-------- MATERIAL PROVIDED --------

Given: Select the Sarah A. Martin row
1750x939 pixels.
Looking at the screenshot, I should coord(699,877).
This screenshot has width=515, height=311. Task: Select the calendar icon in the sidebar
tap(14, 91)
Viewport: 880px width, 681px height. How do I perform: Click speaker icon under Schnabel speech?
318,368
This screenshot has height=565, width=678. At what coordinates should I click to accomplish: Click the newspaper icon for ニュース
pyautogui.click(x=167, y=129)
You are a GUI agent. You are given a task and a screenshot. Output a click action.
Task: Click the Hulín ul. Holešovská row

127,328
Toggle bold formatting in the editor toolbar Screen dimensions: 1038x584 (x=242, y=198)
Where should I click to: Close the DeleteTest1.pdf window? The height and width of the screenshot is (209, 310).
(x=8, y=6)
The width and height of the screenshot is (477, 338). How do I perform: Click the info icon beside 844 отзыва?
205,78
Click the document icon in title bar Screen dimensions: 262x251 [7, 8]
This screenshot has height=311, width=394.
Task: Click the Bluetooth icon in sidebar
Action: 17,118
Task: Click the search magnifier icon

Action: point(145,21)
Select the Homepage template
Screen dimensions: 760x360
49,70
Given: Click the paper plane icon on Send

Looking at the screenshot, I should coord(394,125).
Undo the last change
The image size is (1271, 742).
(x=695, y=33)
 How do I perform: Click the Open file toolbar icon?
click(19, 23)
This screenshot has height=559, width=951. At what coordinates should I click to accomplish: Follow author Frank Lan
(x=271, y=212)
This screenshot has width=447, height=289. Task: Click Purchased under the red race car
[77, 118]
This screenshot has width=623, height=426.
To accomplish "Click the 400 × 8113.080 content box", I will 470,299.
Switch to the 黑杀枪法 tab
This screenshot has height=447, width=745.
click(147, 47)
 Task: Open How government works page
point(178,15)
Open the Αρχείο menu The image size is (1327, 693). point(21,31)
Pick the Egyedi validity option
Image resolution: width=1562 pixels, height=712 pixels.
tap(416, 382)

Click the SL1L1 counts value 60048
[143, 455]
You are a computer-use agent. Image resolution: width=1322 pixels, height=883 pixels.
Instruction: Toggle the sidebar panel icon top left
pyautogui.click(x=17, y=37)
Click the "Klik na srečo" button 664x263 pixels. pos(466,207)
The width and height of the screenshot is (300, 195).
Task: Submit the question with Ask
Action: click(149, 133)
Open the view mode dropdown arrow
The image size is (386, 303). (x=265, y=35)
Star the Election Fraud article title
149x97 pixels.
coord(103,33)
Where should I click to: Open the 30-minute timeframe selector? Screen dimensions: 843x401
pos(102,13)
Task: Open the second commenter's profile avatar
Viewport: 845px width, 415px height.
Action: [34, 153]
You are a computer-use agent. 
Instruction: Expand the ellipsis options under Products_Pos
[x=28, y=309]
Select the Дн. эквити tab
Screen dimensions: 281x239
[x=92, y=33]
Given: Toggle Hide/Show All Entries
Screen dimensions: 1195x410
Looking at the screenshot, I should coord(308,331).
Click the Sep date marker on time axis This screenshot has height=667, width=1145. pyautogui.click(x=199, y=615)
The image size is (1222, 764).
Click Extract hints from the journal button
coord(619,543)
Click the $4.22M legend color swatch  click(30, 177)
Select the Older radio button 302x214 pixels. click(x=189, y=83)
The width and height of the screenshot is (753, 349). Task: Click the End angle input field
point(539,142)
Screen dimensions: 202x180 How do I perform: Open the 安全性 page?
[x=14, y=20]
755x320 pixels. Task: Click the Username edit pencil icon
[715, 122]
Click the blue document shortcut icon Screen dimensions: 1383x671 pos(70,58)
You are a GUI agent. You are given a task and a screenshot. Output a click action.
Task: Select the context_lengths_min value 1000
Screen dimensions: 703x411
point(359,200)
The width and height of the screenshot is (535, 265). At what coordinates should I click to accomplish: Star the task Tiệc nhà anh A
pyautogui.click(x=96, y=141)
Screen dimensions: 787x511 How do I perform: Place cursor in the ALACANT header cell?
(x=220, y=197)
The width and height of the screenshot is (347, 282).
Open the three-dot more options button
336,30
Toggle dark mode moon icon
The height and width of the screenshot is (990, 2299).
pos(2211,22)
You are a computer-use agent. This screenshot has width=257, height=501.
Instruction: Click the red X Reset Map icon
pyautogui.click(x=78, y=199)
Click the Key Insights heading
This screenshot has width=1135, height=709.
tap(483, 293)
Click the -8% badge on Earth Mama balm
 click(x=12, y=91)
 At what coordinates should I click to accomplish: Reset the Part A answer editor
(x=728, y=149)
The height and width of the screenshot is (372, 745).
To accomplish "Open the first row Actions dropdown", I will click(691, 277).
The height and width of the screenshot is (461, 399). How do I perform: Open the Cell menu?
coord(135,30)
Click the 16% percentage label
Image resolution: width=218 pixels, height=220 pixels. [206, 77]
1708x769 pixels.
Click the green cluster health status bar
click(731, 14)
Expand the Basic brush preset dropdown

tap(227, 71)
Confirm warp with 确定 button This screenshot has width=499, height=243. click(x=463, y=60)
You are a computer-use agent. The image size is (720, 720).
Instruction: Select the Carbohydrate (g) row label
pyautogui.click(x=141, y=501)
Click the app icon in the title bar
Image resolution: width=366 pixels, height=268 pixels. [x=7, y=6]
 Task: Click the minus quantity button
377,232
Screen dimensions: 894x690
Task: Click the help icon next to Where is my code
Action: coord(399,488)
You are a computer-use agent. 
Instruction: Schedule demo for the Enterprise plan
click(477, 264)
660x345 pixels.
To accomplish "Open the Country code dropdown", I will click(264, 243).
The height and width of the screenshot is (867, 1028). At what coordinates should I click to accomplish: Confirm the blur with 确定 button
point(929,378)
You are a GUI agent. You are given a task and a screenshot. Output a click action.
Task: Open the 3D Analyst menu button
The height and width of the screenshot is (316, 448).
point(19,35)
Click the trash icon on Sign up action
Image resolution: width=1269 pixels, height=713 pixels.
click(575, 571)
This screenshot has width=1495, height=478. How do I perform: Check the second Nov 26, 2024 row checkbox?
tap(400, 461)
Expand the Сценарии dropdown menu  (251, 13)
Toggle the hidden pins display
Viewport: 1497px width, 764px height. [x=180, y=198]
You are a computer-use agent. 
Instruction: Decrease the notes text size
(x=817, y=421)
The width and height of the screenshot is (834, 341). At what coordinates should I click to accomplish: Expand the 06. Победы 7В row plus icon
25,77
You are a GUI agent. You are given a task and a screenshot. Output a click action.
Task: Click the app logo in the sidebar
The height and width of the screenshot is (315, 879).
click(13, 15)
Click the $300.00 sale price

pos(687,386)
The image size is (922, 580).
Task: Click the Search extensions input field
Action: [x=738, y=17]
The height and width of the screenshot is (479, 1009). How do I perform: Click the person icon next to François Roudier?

--------

* **WHAT IS NEEDED**
Transcribe the data above in its entirety, exactly.

* **EXERCISE RESULT**
Given: Select the Sarah A. Martin row
1750x939 pixels.
Looking at the screenshot, I should coord(699,877).
This screenshot has width=515, height=311. Task: Select the calendar icon in the sidebar
tap(14, 91)
Viewport: 880px width, 681px height. How do I perform: Click speaker icon under Schnabel speech?
318,368
This screenshot has height=565, width=678. At what coordinates should I click to accomplish: Click the newspaper icon for ニュース
pyautogui.click(x=167, y=129)
You are a GUI agent. You are given a task and a screenshot. Output a click action.
Task: Click the Hulín ul. Holešovská row

127,328
Toggle bold formatting in the editor toolbar Screen dimensions: 1038x584 (x=242, y=198)
Where should I click to: Close the DeleteTest1.pdf window? The height and width of the screenshot is (209, 310).
(x=8, y=6)
The width and height of the screenshot is (477, 338). How do I perform: Click the info icon beside 844 отзыва?
205,78
Click the document icon in title bar Screen dimensions: 262x251 [7, 8]
This screenshot has height=311, width=394.
Task: Click the Bluetooth icon in sidebar
Action: 17,118
Task: Click the search magnifier icon

Action: point(145,21)
Select the Homepage template
Screen dimensions: 760x360
49,70
Given: Click the paper plane icon on Send

Looking at the screenshot, I should coord(394,125).
Undo the last change
The image size is (1271, 742).
(x=695, y=33)
 How do I perform: Click the Open file toolbar icon?
click(19, 23)
This screenshot has height=559, width=951. At what coordinates should I click to accomplish: Follow author Frank Lan
(x=271, y=212)
This screenshot has width=447, height=289. Task: Click Purchased under the red race car
[77, 118]
This screenshot has width=623, height=426.
To accomplish "Click the 400 × 8113.080 content box", I will 470,299.
Switch to the 黑杀枪法 tab
This screenshot has height=447, width=745.
click(147, 47)
 Task: Open How government works page
point(178,15)
Open the Αρχείο menu The image size is (1327, 693). point(21,31)
Pick the Egyedi validity option
Image resolution: width=1562 pixels, height=712 pixels.
tap(416, 382)

Click the SL1L1 counts value 60048
[143, 455]
You are a computer-use agent. Image resolution: width=1322 pixels, height=883 pixels.
Instruction: Toggle the sidebar panel icon top left
pyautogui.click(x=17, y=37)
Click the "Klik na srečo" button 664x263 pixels. pos(466,207)
The width and height of the screenshot is (300, 195).
Task: Submit the question with Ask
Action: click(149, 133)
Open the view mode dropdown arrow
The image size is (386, 303). (x=265, y=35)
Star the Election Fraud article title
149x97 pixels.
coord(103,33)
Where should I click to: Open the 30-minute timeframe selector? Screen dimensions: 843x401
pos(102,13)
Task: Open the second commenter's profile avatar
Viewport: 845px width, 415px height.
Action: [34, 153]
You are a computer-use agent. 
Instruction: Expand the ellipsis options under Products_Pos
[x=28, y=309]
Select the Дн. эквити tab
Screen dimensions: 281x239
[x=92, y=33]
Given: Toggle Hide/Show All Entries
Screen dimensions: 1195x410
Looking at the screenshot, I should coord(308,331).
Click the Sep date marker on time axis This screenshot has height=667, width=1145. pyautogui.click(x=199, y=615)
The image size is (1222, 764).
Click Extract hints from the journal button
coord(619,543)
Click the $4.22M legend color swatch  click(30, 177)
Select the Older radio button 302x214 pixels. click(x=189, y=83)
The width and height of the screenshot is (753, 349). Task: Click the End angle input field
point(539,142)
Screen dimensions: 202x180 How do I perform: Open the 安全性 page?
[x=14, y=20]
755x320 pixels. Task: Click the Username edit pencil icon
[715, 122]
Click the blue document shortcut icon Screen dimensions: 1383x671 pos(70,58)
You are a GUI agent. You are given a task and a screenshot. Output a click action.
Task: Select the context_lengths_min value 1000
Screen dimensions: 703x411
point(359,200)
The width and height of the screenshot is (535, 265). At what coordinates should I click to accomplish: Star the task Tiệc nhà anh A
pyautogui.click(x=96, y=141)
Screen dimensions: 787x511 How do I perform: Place cursor in the ALACANT header cell?
(x=220, y=197)
The width and height of the screenshot is (347, 282).
Open the three-dot more options button
336,30
Toggle dark mode moon icon
The height and width of the screenshot is (990, 2299).
pos(2211,22)
You are a computer-use agent. This screenshot has width=257, height=501.
Instruction: Click the red X Reset Map icon
pyautogui.click(x=78, y=199)
Click the Key Insights heading
This screenshot has width=1135, height=709.
tap(483, 293)
Click the -8% badge on Earth Mama balm
 click(x=12, y=91)
 At what coordinates should I click to accomplish: Reset the Part A answer editor
(x=728, y=149)
The height and width of the screenshot is (372, 745).
To accomplish "Open the first row Actions dropdown", I will click(691, 277).
The height and width of the screenshot is (461, 399). How do I perform: Open the Cell menu?
coord(135,30)
Click the 16% percentage label
Image resolution: width=218 pixels, height=220 pixels. [206, 77]
1708x769 pixels.
Click the green cluster health status bar
click(731, 14)
Expand the Basic brush preset dropdown

tap(227, 71)
Confirm warp with 确定 button This screenshot has width=499, height=243. click(x=463, y=60)
You are a computer-use agent. The image size is (720, 720).
Instruction: Select the Carbohydrate (g) row label
pyautogui.click(x=141, y=501)
Click the app icon in the title bar
Image resolution: width=366 pixels, height=268 pixels. [x=7, y=6]
 Task: Click the minus quantity button
377,232
Screen dimensions: 894x690
Task: Click the help icon next to Where is my code
Action: coord(399,488)
You are a computer-use agent. 
Instruction: Schedule demo for the Enterprise plan
click(477, 264)
660x345 pixels.
To accomplish "Open the Country code dropdown", I will click(264, 243).
The height and width of the screenshot is (867, 1028). At what coordinates should I click to accomplish: Confirm the blur with 确定 button
point(929,378)
You are a GUI agent. You are given a task and a screenshot. Output a click action.
Task: Open the 3D Analyst menu button
The height and width of the screenshot is (316, 448).
point(19,35)
Click the trash icon on Sign up action
Image resolution: width=1269 pixels, height=713 pixels.
click(575, 571)
This screenshot has width=1495, height=478. How do I perform: Check the second Nov 26, 2024 row checkbox?
tap(400, 461)
Expand the Сценарии dropdown menu  (251, 13)
Toggle the hidden pins display
Viewport: 1497px width, 764px height. [x=180, y=198]
You are a computer-use agent. 
Instruction: Decrease the notes text size
(x=817, y=421)
The width and height of the screenshot is (834, 341). At what coordinates should I click to accomplish: Expand the 06. Победы 7В row plus icon
25,77
You are a GUI agent. You are given a task and a screenshot. Output a click action.
Task: Click the app logo in the sidebar
The height and width of the screenshot is (315, 879).
click(13, 15)
Click the $300.00 sale price

pos(687,386)
The image size is (922, 580).
Task: Click the Search extensions input field
Action: [x=738, y=17]
The height and width of the screenshot is (479, 1009). How do I perform: Click the person icon next to François Roudier?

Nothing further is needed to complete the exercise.